◆ **PROBLEM DESCRIPTION**: Please print the data below from the line with "right tree's red leaf" up to and including the line with "Action: [x=121, y=274]", reproducing each line unchanged.

◆ **RAW RECORDS**:
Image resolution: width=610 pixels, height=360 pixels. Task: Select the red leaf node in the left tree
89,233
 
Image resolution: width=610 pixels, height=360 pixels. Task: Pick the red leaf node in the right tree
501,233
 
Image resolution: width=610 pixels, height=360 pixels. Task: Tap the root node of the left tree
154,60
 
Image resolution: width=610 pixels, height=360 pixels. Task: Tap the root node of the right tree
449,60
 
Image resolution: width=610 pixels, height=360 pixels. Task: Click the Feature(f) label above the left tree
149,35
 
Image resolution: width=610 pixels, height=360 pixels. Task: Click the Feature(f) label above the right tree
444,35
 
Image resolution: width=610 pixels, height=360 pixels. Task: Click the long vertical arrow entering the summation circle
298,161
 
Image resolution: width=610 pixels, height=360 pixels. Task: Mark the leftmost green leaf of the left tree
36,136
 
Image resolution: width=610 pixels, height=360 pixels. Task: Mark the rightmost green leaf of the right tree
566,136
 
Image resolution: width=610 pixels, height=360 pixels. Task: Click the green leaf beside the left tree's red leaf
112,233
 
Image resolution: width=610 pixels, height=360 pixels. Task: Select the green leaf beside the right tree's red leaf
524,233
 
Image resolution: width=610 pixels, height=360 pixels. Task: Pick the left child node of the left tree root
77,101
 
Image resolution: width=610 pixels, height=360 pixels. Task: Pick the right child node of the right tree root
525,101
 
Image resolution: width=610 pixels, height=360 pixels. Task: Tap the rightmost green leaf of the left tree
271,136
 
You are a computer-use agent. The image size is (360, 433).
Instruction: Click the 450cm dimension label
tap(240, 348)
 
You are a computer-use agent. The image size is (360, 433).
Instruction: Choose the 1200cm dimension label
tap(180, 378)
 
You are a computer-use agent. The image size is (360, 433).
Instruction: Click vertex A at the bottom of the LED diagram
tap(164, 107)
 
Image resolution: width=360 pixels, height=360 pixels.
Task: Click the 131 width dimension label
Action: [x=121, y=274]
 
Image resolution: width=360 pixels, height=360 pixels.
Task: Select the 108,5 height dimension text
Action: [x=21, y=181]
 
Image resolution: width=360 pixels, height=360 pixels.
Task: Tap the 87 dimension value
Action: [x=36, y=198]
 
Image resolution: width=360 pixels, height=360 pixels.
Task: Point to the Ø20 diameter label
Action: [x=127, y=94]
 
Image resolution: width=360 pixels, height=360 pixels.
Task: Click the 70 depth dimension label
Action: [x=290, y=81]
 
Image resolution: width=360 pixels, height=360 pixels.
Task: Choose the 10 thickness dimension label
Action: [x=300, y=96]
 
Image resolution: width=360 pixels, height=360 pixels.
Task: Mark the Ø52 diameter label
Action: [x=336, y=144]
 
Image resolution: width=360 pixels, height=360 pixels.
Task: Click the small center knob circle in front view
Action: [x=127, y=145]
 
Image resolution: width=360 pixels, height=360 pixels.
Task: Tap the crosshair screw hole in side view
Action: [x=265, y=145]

◆ **FINISHED EXERCISE**:
Image resolution: width=610 pixels, height=360 pixels. Task: Select the green leaf beside the right tree's red leaf
524,233
 
Image resolution: width=610 pixels, height=360 pixels. Task: Pick the left child node of the left tree root
77,101
 
Image resolution: width=610 pixels, height=360 pixels. Task: Pick the right child node of the right tree root
525,101
 
Image resolution: width=610 pixels, height=360 pixels. Task: Tap the rightmost green leaf of the left tree
271,136
 
You are a computer-use agent. The image size is (360, 433).
Instruction: Click the 450cm dimension label
tap(240, 348)
 
You are a computer-use agent. The image size is (360, 433).
Instruction: Choose the 1200cm dimension label
tap(180, 378)
 
You are a computer-use agent. The image size is (360, 433).
Instruction: Click vertex A at the bottom of the LED diagram
tap(164, 107)
 
Image resolution: width=360 pixels, height=360 pixels.
Task: Click the 131 width dimension label
Action: [x=121, y=274]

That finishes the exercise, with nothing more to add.